Tic tac, tic tac. A batida do relógio à  minha frente é constante, regular. Anesia e suas duas colegas de quarto,  parecendo não se incomodarem com suas enfermidades,  dormem o sono dos justos.
Será mesmo que os justos também roncam enquanto dormem?
Certeza tenho de que o silêncio da noite é muito barulhento; e a noite da grande metrópole não tem cães a latir.
Por que os cães das grandes cidades não latem  à noite?
Nem uma revoada de quero-queros se ouve ao longe,  como sempre se ouvia lá nós campos de cima da serra da minha infância.
A madrugada vem, o sono não.
Penso na vida, na minha vida,  na vida dos que eu quero bem.  Penso também em tantos que neste momento não têm sequer uma poltrona,  como está em que eu estou, para descansar seus corpos cansados. E ainda pior que isso,  quando o dia clarear, tantos não terão um sonho qualquer para correr atrás.

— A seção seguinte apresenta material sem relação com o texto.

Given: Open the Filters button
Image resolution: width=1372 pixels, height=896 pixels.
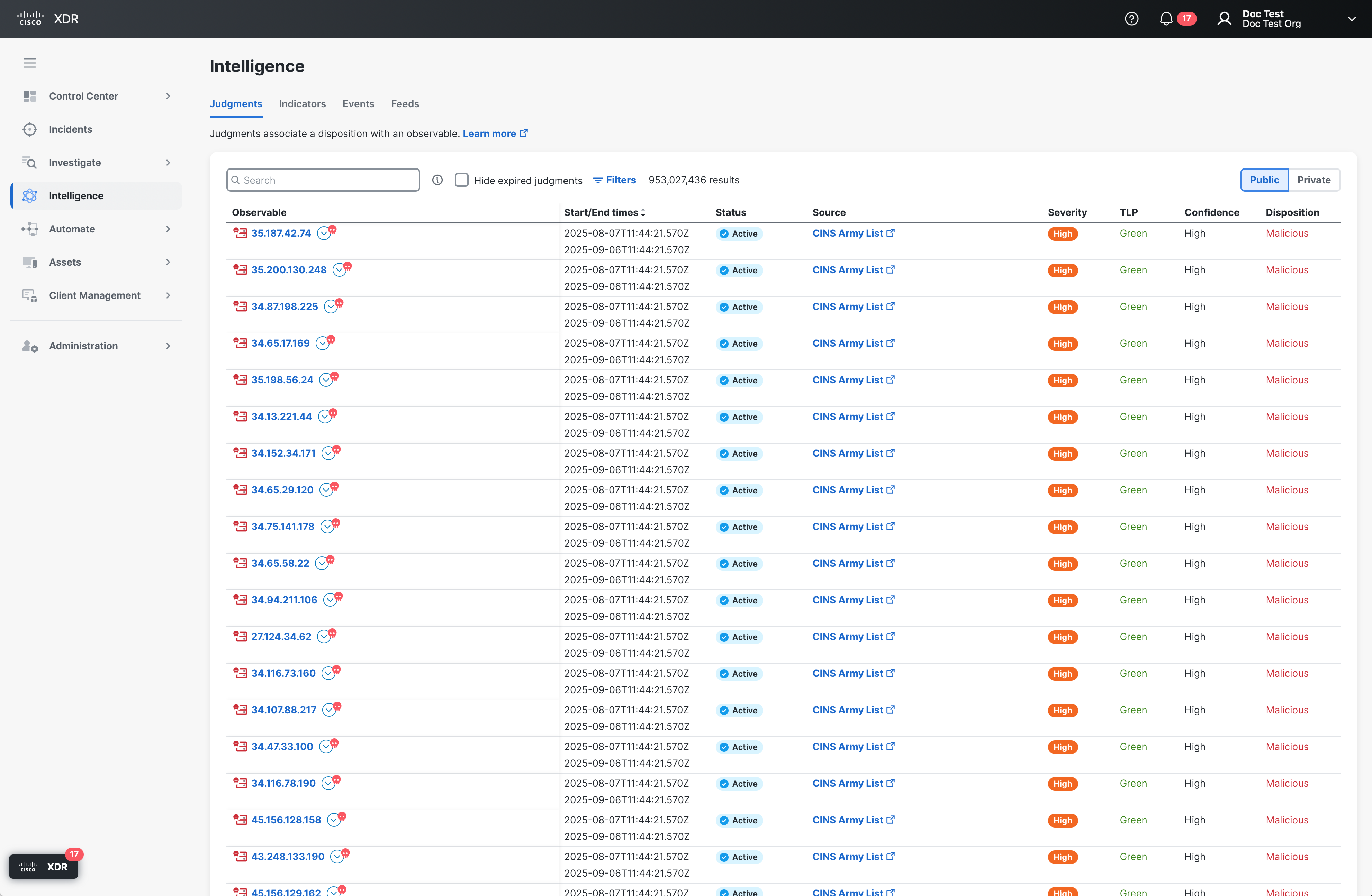Looking at the screenshot, I should 614,180.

Mas o tempo, como o relógio no seu tic tac,  segue seu curso,  independente do conforto ou desconforto que se teve durante a noite,  alheio aos nossos sonhos ou dissabores.
Pena que a humanidade,  dia após dia, segue adormecida e não ouve o tic tac do relógio,  muito menos o clamor daqueles que nem ao menos têm um relógio na parede.